To probe these mechanisms, the authors designed three distinct tasks:
- Sound-Shape Association - This task examines the model's ability to link phonetic properties of words to visual shapes, a cognitive ability observed in humans where certain sounds are intuitively associated with specific shapes (e.g., "bouba" with rounded shapes and "kiki" with spiky shapes).
- Sound-Gender Association - This investigates the model's capacity to associate sounds with gendered perceptions, reflecting sociolinguistic patterns where certain phonetic elements might be perceived as more feminine or masculine.
- Implicit Causality - This task assesses the model's understanding of causal relationships embedded in linguistic structures, crucial for grasping coherence and inferential aspects of language processing.
Key findings from these experiments demonstrated that GPT-2-XL exhibited performance discrepancies across different tasks.

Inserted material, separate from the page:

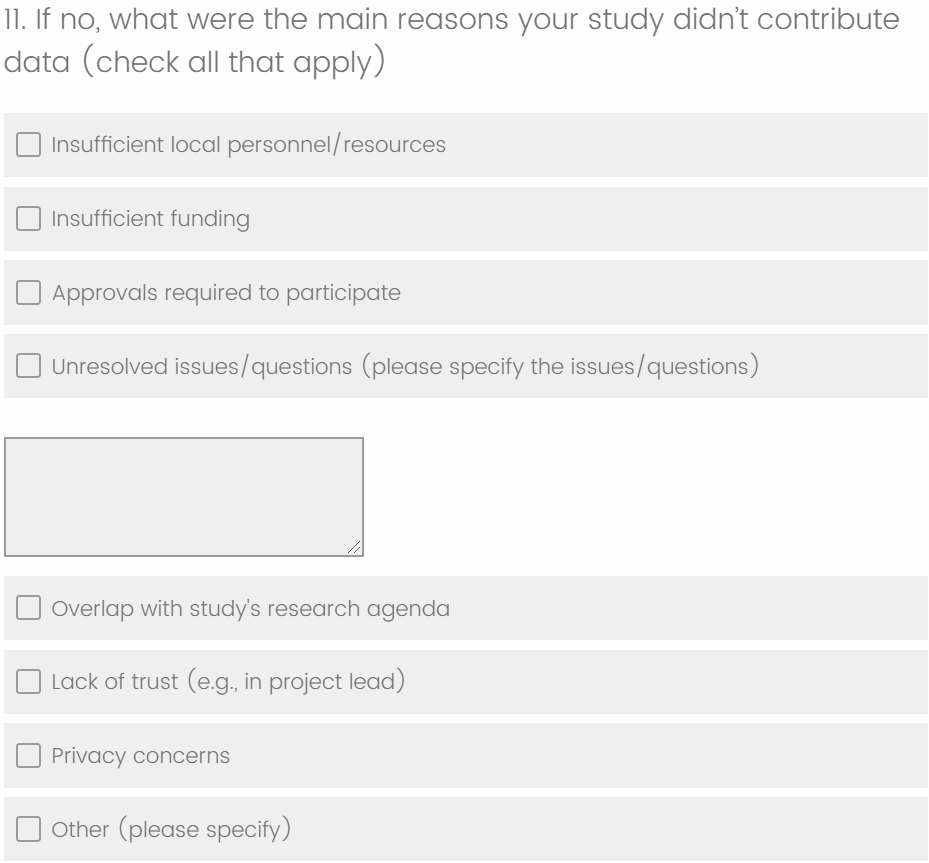The height and width of the screenshot is (863, 929).
Task: Enable the 'Approvals required to participate' checkbox
Action: coord(29,293)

Specifically:
- Sound-Shape Association: GPT-2-XL struggled with this task, indicating a lack of clear neuron-level representation for this form of cognitive association.
- Sound-Gender Association and Implicit Causality: The model showcased human-like abilities, suggesting more robust neuron-level coding for these linguistic competences.
A critical methodological component of the paper involved targeted neuron ablation and activation manipulation to uncover the neurons' roles in specific linguistic capabilities. The results reveal:
- Neuron Specificity: There is a discernible relationship between the model's linguistic competence and specific neuron activation. When GPT-2-XL demonstrated a particular linguistic ability, it corresponded to the activation of specific neurons.
- Absence of Ability: Conversely, the absence of a linguistic competence in the model correlated with the lack of specialized neuron activation.
This approach provided unique insights into model interpretability by identifying "language competence neurons." It marked the first use of psycholinguistic experiments to probe neuron-level representations in transformer-based LLMs, introducing a nuanced framework for understanding internal mechanisms driving language abilities. The paper's findings propel forward the interpretability of LLMs, enhancing our comprehension of how these models process and generate human-like language competences on a neuronal level.